Align your campaigns with the right holiday windows in every market
Introduction
For consumer brands, the holiday marketing calendar is the highest-stakes planning document of the year. The difference between a campaign that launches at the right moment relative to the relevant Public Holiday and one that launches a week too late — or targets the wrong holiday entirely for a given market — can represent significant revenue impact.
This guide maps the major global holiday marketing windows and provides a framework for campaign timing across markets.
The Western Calendar: Q4 Dominance
In North America and Western Europe, the Q4 holiday cluster — anchored by Halloween, Thanksgiving, Christmas, and New Year — represents the largest consumer spending period of the year in most retail categories. Campaign timelines for this period should begin creative development in August, media planning in September, campaign launch in late October, and peak spend in the three weeks before December 25th.
Black Friday and Cyber Monday
The Black Friday–Cyber Monday weekend (the Friday and Monday after US Thanksgiving) has become a global retail event, extending into markets where Thanksgiving itself is not a National Day or Public Holiday. Plan dedicated campaign creative for this window that is distinct from Christmas messaging.
Lunar New Year: The World's Largest Annual Holiday
Lunar New Year is the most significant marketing window in East and Southeast Asia. It falls in January or February (date shifts each year) and drives massive consumer spending in China, Hong Kong, Taiwan, Vietnam, Singapore, Malaysia, and among diaspora communities worldwide.
Campaign development should begin at least eight weeks before the holiday date. The thematic vocabulary — family reunion, renewal, prosperity, red envelopes — is distinct from any Western holiday framing and requires culturally specific creative work rather than adapted Western assets.
Diwali: The Festival of Lights
Diwali (typically October or November) is the premier shopping festival in India and among the world's 1.4 billion people of Indian heritage. Gift-giving, new clothing, home decoration, and electronics purchases all peak around Diwali. For brands with significant Indian market presence, Diwali deserves dedicated campaign investment comparable to Christmas in Western markets.

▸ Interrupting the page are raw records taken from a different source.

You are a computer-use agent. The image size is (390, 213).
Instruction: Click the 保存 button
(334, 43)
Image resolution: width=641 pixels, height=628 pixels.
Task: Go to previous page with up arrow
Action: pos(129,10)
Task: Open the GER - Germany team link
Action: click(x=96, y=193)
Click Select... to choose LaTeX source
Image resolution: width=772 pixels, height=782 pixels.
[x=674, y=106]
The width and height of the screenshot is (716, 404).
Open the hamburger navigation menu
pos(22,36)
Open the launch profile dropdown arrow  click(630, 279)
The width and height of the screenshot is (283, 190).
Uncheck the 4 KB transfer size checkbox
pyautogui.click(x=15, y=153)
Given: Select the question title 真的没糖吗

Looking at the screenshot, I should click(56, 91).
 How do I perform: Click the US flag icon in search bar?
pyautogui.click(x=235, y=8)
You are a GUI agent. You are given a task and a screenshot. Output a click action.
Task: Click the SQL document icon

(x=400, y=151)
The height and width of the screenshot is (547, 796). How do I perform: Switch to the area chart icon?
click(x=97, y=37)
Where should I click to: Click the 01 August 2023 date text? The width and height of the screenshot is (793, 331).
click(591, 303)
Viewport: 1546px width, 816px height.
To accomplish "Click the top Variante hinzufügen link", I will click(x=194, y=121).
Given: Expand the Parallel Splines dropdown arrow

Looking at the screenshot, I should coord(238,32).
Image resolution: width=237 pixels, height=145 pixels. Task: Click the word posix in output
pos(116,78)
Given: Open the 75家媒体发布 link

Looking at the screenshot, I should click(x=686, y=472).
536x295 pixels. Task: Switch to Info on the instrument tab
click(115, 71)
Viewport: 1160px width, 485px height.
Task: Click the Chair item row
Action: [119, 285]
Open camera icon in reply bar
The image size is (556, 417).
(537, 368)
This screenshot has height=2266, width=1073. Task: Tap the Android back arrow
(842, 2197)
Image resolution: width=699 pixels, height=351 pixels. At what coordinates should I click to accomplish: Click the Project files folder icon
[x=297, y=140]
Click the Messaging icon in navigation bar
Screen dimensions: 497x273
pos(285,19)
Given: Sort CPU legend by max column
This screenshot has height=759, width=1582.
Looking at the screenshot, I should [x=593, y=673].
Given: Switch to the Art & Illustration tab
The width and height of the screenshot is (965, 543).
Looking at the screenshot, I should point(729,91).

Eid al-Fitr and Eid al-Adha
The two Eid celebrations are the premier gift-giving and celebration occasions across Muslim-majority markets — the Gulf states, Southeast Asia, Pakistan, and North Africa. Eid dates follow the Islamic lunar calendar and shift approximately 11 days earlier each Gregorian year. Marketers must calculate the specific dates each year rather than applying a fixed calendar template. The Observance requires culturally sensitive campaign creative that reflects Eid themes rather than generic holiday imagery.
Beyond the global holiday clusters, many markets have national holiday-driven shopping peaks: Singles' Day (November 11) in China, Golden Week in Japan, Independence Day sales in the US. Build a market-by-market holiday marketing calendar that maps these regional peaks and assigns dedicated campaign resources to each market's primary shopping holiday.
Conclusion
Global holiday marketing rewards the discipline of treating each market's primary Public Holiday with the same strategic investment that most Western brands reserve for Christmas. The campaigns that win are the ones built around the specific cultural meanings of each holiday — not repurposed assets from a different cultural context.